From now on, anytime you see the Dispatch crowd or French defend people against cancellation or talk about the culture of free speech, remember what they did here. And be sure to note that they are not actually defending free speech in the abstract, but at some level actually support and endorse the activities they are defending, believing they are substantively legitimate.
Featured image credit: Gage Skidmore CC BY-SA 2.0
Aaron - thanks for writing this. I apologize in advance for increasing my engagement on a high conflict style piece. I read and appreciate everything you write just the same!
This reminds me a bit of your ideas around the foundations of modern conservatism as its ideas were funded by the intra-conservative conflict between "old money" oil monopolists and "new money" independent oil companies.
https://podcasts.apple.com/us/podcast/christianity-conservatism-and-crude-oil/id1530654244?i=1000506818410
I was introduced to the word "kayfabe" by listening to Eric Weinstein's podcast and I think it's appropriate in this domain. So many issues, like say, "cancel culture" are like an iceberg. What is visible at the level of the general public is real but just a side effect of the real mass underneath. You might think of the Vermont principal who was fired for a Facebook post that expressed ambivalence about BLM, or the California electrical utility worker who was fired for being photographed while absent-mindedly making the "OK" sign with his hand out his car window. I would that much of what lies underneath is elite power jockeying.
One might think that The Dispatch or The Atlantic or the New York Times have the mission of delivering independent analysis or reporting as journalistic institutions. And some articles do indeed satisfy that aim. Increasingly, though, it seems like the journalistic parts are kayfabe.
The explainer about the Inflation Reduction Act isn't actually about analyzing the Inflation Reduction Act - the purpose is to communicate to the elite which opinions are authorized for respectable elite people to hold about the Inflation Reduction Act.
So it is here. The Dispatch isn't actually publishing an article about populism and elitism. It's about intra-elite jockeying. The "New Right" is to David French what the independent oilmen were to Big Oil.
Does anyone actually believe in free speech? I was disappointed that even FreedomFest disinvited Fuentes due to pressure from "libertarian" organizations (even FIRE for goodness sake) https://cancelproof.substack.com/p/canceled-from-freedomfest
This is not to excuse French. I don't know much about the guy but the biased sample I have is solely him attacking right-wingers and Christians. I don't know what makes him conservative. [Rod Dreher seemed extra cucky when he defended French's "blessings of liberty" statement about drag queens. Somehow there's a distinction between calling drag queen story hour a blessing of liberty vs. calling the ability to host a drag queen story in a public library a blessing of liberty?]

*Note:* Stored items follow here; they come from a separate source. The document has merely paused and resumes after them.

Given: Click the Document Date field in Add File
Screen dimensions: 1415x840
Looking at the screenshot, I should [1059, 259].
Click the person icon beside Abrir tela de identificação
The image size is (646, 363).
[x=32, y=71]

Setting aside those issues, I don't know why French was so enamored with Dent's frankly boring piece. But I suppose French and Dent have consumed enough soy such that they savor gossipy stories in the same way that middle school girls do. "Omigosh, David, did you hear what Nate Hochman said about Nick Fuentes?" And like middle school girls, they are overly concerned about who's going to whose parties, probably miffed that they didn't get invited. So the only thing they've got is to complain about what hypocrites others are for going to these parties. Who cares?